É de resto com posições conciliadoras e com esforços de compreensão do que está em jogo que melhor se pode discutir o lugar onde está o Governo e para onde quer ir. A soberba com que alguns eurodeputados trataram de punir em Estrasburgo os erros de Lisboa é lamentável. Como é lamentável a arrogância dos que se dirigiam aos críticos e aos que duvidavam da estratégia do Governo com acusações de “colaboracionismo”, de ressuscitarem a traição de Miguel de Vasconcelos ou de recriarem uma quinta coluna para corromper a democracia. Uns e outros devem ter presente que a narrativa da semana que acabou exigiu paciência, empenho, avanços e recuos, quebras de compromisso e reversões parciais de promessas eleitorais. É assim a política em democracia.

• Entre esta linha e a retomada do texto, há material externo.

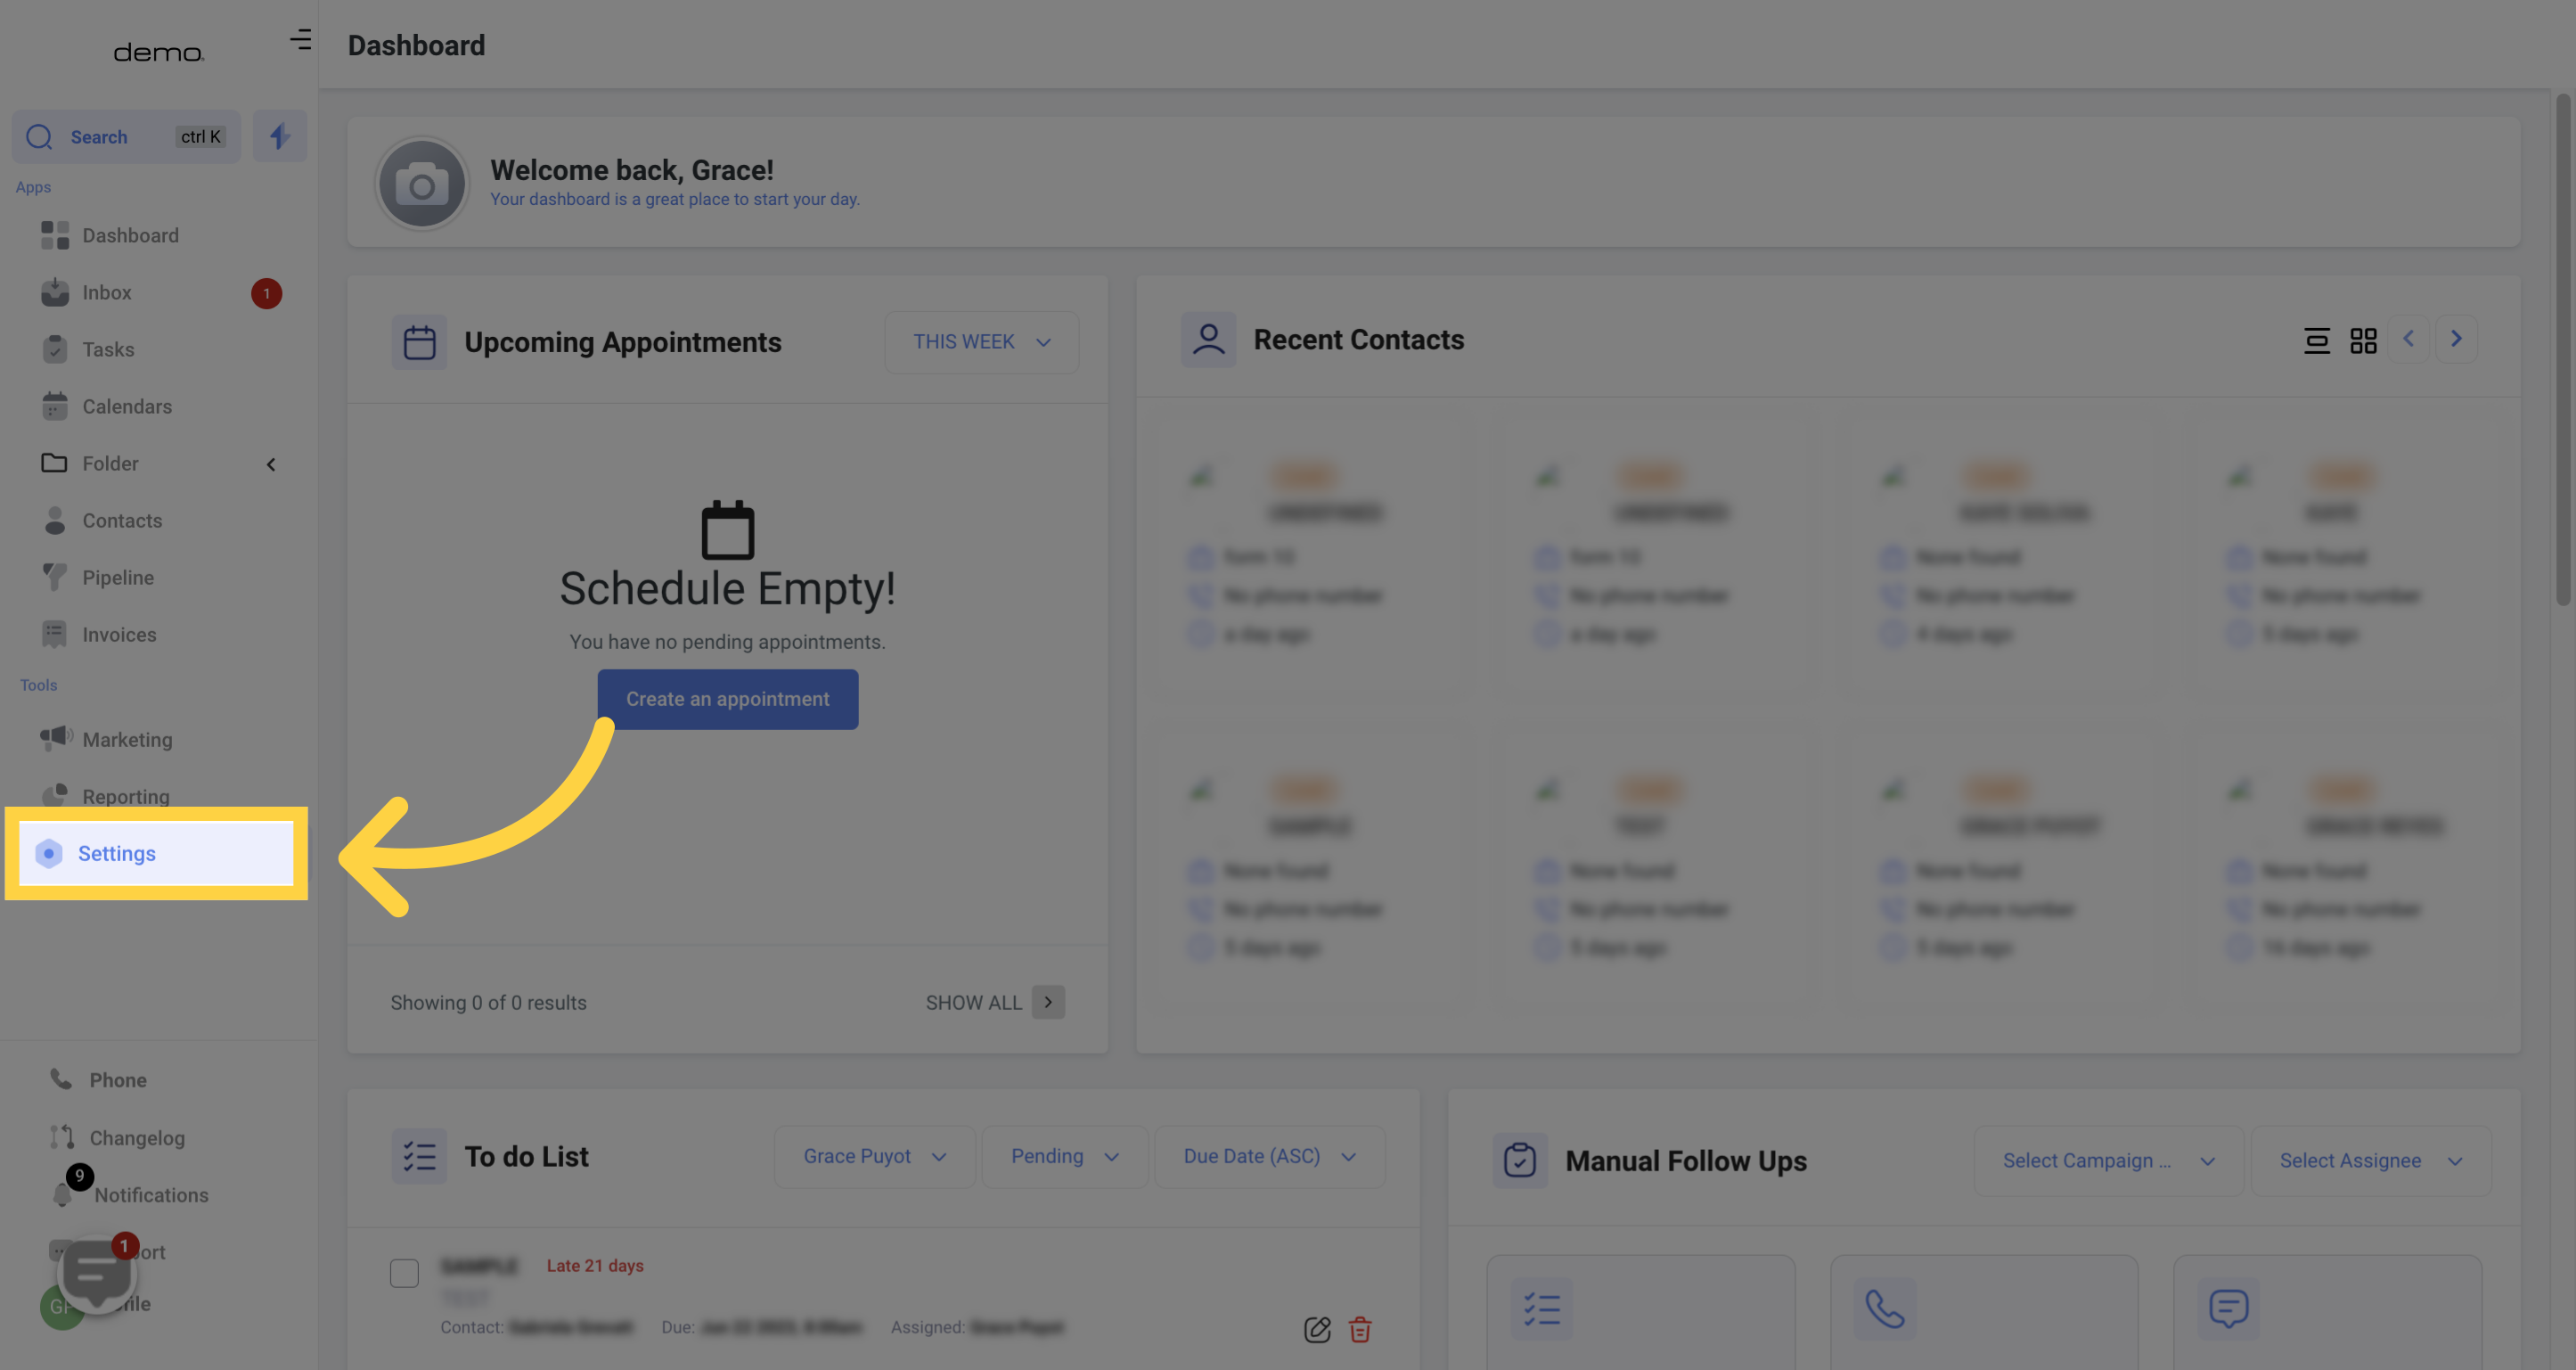Click the lightning bolt quick actions icon
2576x1370 pixels.
pos(279,136)
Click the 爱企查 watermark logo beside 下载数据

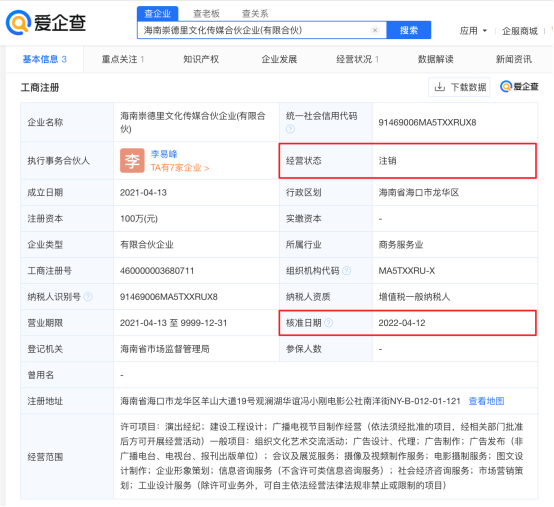click(x=519, y=87)

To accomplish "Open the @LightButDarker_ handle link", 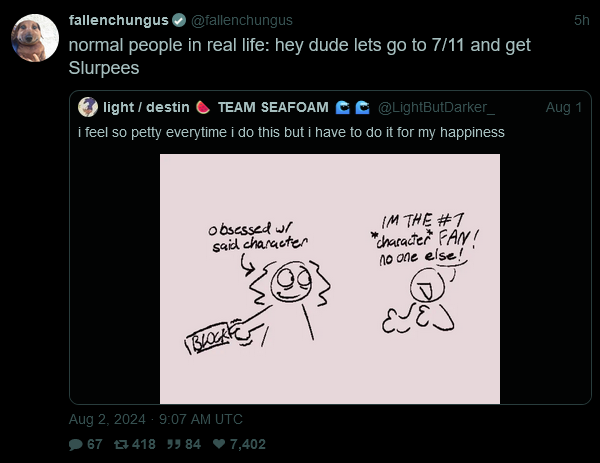I will tap(436, 108).
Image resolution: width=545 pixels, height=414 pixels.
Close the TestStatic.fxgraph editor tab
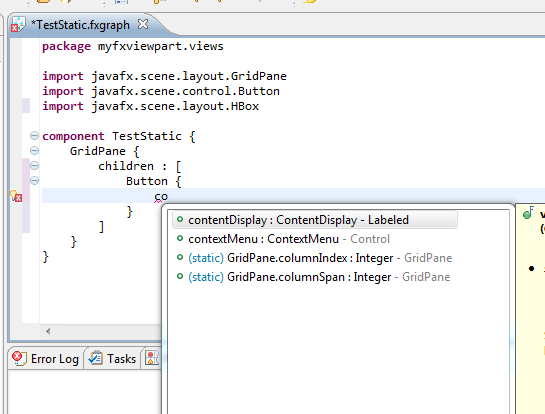(143, 24)
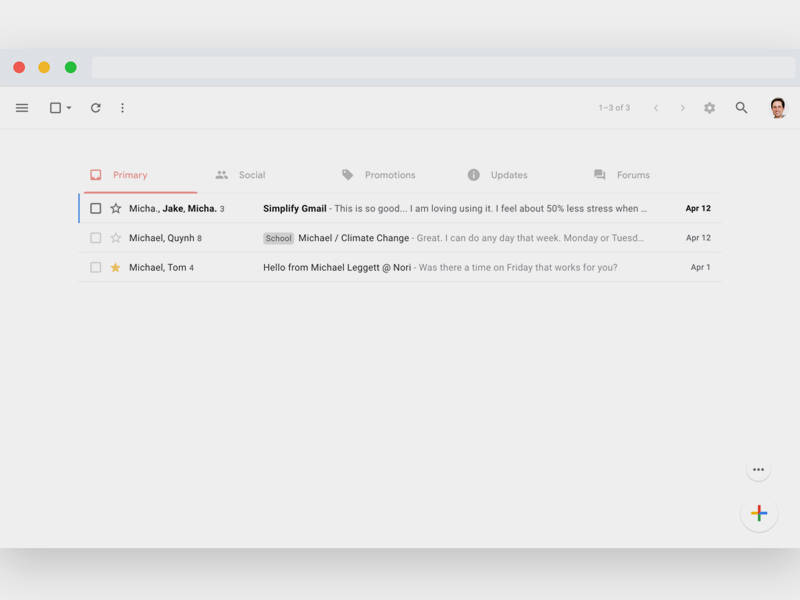Compose new email with plus button
The height and width of the screenshot is (600, 800).
coord(759,513)
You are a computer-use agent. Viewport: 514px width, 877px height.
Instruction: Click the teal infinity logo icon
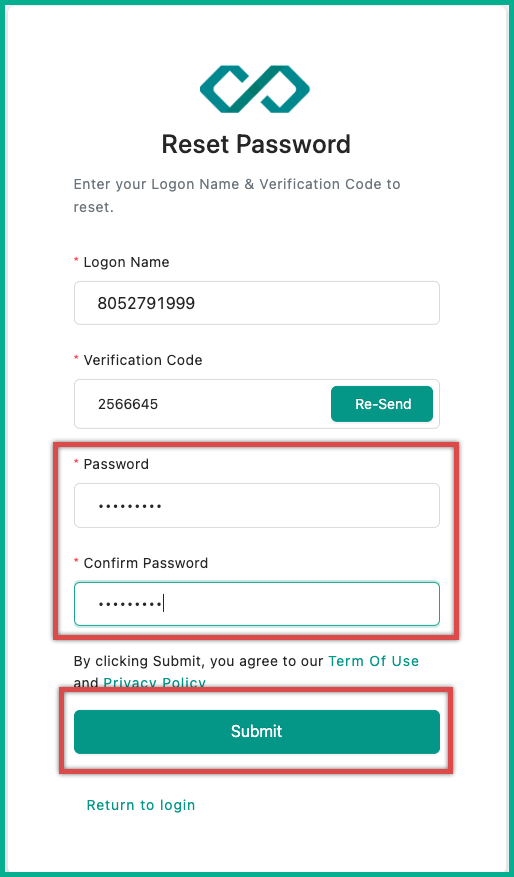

Mas, o essencial foi salvo. O Governo foi para a mesa das negociações decidido a evitar que Portugal pudesse ser confundido como o novo problema do euro, como um país arrivista e incapaz de assumir compromissos. Costa apagou todos esses receios e para os que acreditam que a moderação ainda é o melhor caminho para resolver os problemas do país, sejam mais à esquerda ou mais à direita, essa só pode ser uma boa notícia.

2. De duas, uma: ou a TAP desmente os números apresentados esta semana sobre as taxas de ocupação dos voos para a Europa que quer agora suprimir, ou Rui Moreira tem razão ao afirmar que está em curso uma campanha da transportadora contra os interesses do Porto. Porque se é verdade que esses voos transportaram 190 mil pessoas no ano passado, se for indesmentível que os seus lugares estavam ocupados sempre acima dos 80%, cai por terra qualquer explicação sensata sobre a sua inviabilidade económica. E, deixando de haver uma justificação de racionalidade económica, torna-se obrigatório admitir que em curso está uma opção estratégica que atenta contra o Porto e o Norte. Acto contínuo, como diz e bem Rui Moreira, agora que a foi parcialmente TAP renacionalizada tem o dever de reverter a decisão. Porque uma companhia nacional não pode sê-lo parcialmente.

Não é a primeira vez que a TAP ensaia soluções desta natureza. Nem é inédito que se empenhe em menosprezar o potencial do principal aeroporto do noroeste peninsular. Em outros tempos, os voos que suprimiu foram de imediato repostos por companhias rivais. Mais recentemente, deu-se ao luxo de, por exemplo, deixar à angolana TAAG uma linha directa entre o Porto e Luanda com taxas de ocupação altíssimas. O que explica esta estratégia persistente é a obsessão com a centralização das operações no hub de Lisboa. Por isso suprime voos e, mais grave ainda para o Porto, por isso desvia os passageiros do mercado galego para a capital colocando à sua disposição voos directos a partir de Vigo. A TAP não percebe, ou não quer perceber, que para uma região exportadora como o Norte ter voos é ter contactos e ter contactos é ter negócios. Não é um capricho, é uma necessidade evidente que uma companhia de bandeira não pode menosprezar.